The Ministers’ Minders: Personal advisers in national government by James Walter

Oxford University Press, 237 pp, $25.00 hb

The Ministers’ Minders: Personal advisers in national government by James Walter

by
September 1986, no. 84

The official myth of the relationship between the elected political leaders and the bureaucrats charged with the administration of their decisions has been that it is for the politicians to set the ends, choose the values, and for the bureaucrats to advise on the means for the implementation of those values. The bureaucratic advice is to be objective and impartial as bureaucrats are there to serve governments committed to very different political values. But the myth has not always fitted the reality; facts and values are not so easily distinguished. James Walter in The Ministers’ Minders: Personal advisers in national government documents the emergence of a new political role in Western parliamentary democracies from this inevitable gap between the administrative and executive arms of government; and he explores the implication of this both for traditional ways of understanding political decision-making, and the range of role options open to political activists.

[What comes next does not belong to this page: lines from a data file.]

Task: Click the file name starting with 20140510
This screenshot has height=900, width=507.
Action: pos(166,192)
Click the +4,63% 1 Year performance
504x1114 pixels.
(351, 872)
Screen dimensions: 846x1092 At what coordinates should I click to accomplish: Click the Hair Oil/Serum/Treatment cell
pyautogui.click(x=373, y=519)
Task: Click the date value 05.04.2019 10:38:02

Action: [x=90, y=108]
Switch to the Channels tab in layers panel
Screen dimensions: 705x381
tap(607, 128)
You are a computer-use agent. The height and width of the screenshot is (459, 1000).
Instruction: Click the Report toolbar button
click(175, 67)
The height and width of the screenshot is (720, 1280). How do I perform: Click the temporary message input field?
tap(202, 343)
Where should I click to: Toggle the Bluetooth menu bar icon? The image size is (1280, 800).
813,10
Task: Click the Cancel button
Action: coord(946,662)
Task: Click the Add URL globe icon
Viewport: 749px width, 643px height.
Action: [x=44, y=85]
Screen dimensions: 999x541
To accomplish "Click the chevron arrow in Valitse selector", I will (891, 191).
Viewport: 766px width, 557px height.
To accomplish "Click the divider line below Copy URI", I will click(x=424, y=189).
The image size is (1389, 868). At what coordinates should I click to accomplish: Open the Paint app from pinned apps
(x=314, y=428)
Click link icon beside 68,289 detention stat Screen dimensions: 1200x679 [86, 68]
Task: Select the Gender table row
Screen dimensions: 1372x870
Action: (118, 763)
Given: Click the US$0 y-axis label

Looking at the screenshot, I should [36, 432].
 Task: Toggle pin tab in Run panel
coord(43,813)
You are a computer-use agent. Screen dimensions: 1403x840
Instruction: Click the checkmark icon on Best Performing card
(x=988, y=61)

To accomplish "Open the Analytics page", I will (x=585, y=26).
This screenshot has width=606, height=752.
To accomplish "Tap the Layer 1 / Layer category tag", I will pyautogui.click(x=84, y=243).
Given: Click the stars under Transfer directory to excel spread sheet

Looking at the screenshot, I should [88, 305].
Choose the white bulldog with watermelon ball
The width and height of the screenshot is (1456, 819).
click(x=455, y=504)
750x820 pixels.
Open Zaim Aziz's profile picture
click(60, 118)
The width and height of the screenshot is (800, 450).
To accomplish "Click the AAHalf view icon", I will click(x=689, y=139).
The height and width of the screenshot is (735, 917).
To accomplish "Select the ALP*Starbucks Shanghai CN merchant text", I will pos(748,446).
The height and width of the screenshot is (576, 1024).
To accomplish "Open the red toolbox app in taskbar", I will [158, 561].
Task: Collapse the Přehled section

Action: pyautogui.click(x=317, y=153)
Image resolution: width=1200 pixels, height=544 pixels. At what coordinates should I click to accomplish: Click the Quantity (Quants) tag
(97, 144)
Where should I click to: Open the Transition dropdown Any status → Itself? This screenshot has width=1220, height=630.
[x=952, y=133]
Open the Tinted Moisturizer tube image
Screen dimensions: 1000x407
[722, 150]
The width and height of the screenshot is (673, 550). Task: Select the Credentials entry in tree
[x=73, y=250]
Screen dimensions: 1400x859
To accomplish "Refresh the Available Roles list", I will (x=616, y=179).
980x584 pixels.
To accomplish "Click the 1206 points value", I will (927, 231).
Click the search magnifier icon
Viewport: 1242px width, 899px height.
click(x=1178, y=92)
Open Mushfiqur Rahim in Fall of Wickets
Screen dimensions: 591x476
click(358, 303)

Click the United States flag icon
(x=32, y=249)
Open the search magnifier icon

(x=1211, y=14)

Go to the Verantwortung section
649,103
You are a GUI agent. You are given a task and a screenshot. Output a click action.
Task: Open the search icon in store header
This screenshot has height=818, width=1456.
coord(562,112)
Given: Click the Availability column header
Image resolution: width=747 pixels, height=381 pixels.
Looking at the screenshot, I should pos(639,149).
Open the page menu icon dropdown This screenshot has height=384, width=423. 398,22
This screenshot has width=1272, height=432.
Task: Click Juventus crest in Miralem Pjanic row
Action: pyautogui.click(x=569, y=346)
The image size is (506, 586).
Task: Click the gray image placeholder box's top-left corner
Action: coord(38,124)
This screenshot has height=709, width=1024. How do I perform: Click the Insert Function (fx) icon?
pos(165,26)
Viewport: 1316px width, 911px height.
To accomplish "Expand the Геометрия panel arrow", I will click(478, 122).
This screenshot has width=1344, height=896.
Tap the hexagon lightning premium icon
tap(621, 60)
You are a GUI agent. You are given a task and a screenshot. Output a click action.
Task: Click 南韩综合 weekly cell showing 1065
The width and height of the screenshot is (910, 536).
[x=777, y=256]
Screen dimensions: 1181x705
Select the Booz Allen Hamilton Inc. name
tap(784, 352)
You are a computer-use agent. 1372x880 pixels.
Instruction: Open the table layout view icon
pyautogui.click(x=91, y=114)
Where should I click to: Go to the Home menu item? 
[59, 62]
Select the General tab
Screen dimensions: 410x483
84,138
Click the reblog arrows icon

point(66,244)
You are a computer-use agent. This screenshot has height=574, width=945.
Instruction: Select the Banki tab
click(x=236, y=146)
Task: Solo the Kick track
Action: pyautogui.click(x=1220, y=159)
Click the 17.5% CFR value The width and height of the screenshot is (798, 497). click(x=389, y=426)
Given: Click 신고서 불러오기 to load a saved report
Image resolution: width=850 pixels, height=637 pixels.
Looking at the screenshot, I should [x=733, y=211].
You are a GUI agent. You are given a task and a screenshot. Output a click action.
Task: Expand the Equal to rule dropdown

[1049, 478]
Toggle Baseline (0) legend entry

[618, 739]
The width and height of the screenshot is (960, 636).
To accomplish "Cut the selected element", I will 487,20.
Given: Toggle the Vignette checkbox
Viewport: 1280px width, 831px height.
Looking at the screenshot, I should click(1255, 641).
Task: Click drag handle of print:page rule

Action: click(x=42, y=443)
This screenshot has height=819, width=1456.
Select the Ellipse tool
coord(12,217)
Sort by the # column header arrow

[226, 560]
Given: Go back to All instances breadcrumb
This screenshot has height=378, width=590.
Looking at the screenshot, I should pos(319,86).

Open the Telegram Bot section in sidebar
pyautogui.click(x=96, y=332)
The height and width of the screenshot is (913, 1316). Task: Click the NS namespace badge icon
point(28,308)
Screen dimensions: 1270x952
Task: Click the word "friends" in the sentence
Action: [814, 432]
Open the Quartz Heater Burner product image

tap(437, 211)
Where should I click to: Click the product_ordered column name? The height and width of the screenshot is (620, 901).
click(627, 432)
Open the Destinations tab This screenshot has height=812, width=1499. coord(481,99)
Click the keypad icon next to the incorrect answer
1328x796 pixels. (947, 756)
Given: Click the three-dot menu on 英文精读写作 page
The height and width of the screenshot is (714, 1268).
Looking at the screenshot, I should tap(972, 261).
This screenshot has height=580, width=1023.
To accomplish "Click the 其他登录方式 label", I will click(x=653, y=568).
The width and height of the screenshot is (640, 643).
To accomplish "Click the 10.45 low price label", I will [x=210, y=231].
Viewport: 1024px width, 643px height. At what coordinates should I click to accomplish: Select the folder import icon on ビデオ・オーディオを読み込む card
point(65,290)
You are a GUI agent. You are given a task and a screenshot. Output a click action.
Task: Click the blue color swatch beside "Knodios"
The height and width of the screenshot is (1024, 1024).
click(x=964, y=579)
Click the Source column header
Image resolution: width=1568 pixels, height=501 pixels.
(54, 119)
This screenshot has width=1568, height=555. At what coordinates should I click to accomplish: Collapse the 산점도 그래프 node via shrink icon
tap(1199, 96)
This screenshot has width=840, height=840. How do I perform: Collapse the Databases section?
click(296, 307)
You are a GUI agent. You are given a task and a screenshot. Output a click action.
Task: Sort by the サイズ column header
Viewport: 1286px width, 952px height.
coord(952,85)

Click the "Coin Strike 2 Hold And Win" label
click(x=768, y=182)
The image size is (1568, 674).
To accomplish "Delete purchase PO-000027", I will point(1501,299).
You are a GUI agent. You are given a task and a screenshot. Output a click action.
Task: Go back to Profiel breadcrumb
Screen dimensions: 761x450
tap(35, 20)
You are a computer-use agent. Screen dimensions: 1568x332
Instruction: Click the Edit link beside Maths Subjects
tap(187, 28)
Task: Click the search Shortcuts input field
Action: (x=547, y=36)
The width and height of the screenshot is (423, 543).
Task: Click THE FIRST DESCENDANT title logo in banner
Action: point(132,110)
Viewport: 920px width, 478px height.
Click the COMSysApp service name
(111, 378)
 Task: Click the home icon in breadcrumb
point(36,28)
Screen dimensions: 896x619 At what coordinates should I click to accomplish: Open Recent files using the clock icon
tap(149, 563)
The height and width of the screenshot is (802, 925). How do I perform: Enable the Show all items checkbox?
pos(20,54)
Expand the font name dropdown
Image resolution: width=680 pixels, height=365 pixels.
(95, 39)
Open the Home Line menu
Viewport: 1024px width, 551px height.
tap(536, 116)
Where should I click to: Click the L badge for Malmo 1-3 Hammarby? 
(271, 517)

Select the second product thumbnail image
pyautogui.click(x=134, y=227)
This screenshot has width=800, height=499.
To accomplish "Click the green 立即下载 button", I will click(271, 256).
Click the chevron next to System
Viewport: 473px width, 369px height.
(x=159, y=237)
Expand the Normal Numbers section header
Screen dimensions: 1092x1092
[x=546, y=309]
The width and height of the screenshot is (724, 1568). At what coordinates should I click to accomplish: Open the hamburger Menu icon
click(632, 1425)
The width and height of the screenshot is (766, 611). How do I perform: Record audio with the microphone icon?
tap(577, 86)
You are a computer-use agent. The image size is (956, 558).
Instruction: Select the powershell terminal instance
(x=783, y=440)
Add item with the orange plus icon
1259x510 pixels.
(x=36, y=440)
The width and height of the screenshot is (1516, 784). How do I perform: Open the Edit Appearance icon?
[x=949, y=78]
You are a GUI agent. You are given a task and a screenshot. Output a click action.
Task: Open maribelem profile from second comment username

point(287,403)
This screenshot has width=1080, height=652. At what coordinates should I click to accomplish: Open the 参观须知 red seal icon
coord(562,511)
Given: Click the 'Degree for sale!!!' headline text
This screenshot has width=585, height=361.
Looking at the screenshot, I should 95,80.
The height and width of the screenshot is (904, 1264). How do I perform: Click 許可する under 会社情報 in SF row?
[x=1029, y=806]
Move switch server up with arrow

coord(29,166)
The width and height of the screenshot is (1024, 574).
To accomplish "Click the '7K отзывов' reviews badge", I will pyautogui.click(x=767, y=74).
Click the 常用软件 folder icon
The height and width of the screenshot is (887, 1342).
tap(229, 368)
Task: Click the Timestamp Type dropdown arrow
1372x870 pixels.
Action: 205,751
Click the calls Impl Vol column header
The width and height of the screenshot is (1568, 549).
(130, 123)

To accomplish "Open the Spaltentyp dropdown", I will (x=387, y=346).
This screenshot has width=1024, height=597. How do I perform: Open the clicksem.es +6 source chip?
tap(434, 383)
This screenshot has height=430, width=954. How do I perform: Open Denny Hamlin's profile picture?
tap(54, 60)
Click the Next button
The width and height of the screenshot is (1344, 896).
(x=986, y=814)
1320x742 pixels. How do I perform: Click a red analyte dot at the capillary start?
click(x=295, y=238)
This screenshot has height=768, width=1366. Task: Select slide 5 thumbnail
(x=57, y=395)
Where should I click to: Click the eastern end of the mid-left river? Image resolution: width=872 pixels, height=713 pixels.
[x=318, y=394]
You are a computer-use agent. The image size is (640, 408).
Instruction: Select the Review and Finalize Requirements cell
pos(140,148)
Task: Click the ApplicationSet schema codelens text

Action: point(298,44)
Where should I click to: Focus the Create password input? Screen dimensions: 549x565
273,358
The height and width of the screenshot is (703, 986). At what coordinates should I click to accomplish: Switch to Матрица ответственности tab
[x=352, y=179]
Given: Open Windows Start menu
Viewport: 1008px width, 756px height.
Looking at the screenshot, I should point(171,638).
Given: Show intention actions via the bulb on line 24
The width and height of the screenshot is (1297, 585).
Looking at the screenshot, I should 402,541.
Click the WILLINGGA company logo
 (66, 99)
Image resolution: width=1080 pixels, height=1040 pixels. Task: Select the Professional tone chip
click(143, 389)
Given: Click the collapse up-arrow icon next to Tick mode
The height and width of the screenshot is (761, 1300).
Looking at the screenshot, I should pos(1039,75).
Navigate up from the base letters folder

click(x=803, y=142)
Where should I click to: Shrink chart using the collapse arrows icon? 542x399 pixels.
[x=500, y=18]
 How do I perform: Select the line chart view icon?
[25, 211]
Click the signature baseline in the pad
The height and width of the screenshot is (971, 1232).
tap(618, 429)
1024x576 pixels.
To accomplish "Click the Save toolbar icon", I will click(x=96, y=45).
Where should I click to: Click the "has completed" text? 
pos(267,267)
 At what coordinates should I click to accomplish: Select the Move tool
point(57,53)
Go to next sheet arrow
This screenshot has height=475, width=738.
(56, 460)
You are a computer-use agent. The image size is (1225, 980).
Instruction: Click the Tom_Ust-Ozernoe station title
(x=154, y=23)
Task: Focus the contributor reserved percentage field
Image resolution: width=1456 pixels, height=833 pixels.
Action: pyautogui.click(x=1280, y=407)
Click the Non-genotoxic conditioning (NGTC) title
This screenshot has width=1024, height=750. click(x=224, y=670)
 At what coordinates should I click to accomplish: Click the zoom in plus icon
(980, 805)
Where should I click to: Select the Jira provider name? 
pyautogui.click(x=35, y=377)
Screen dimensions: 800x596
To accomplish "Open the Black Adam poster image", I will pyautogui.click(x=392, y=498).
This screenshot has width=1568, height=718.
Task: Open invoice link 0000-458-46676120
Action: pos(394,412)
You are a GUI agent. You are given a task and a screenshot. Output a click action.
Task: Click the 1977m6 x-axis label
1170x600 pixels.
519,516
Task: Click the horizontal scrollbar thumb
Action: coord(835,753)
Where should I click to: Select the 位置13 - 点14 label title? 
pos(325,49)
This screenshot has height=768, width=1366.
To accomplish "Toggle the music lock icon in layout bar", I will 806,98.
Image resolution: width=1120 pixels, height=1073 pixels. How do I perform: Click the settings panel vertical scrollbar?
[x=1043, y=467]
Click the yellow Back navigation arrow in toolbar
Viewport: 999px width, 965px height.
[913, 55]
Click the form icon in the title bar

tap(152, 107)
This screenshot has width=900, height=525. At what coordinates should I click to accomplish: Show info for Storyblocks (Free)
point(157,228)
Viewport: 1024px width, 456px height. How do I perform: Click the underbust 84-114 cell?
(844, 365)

Much of the impetus for the emergence of political advisers has come from the conviction of reforming governments (like Wilson’s Labour government in Britain or Whitlam’s in Australia) that the bureaucrats are unsympathetic and obstructive to their policy initiatives. The problem, Walter argues, is not so much one of particular bureaucrats’ conscious political commitment as the organisational interests of the bureaucracy itself: ‘Bureaucratic organisation and the methods appropriate to it inevitably entail limited responses to political demands.’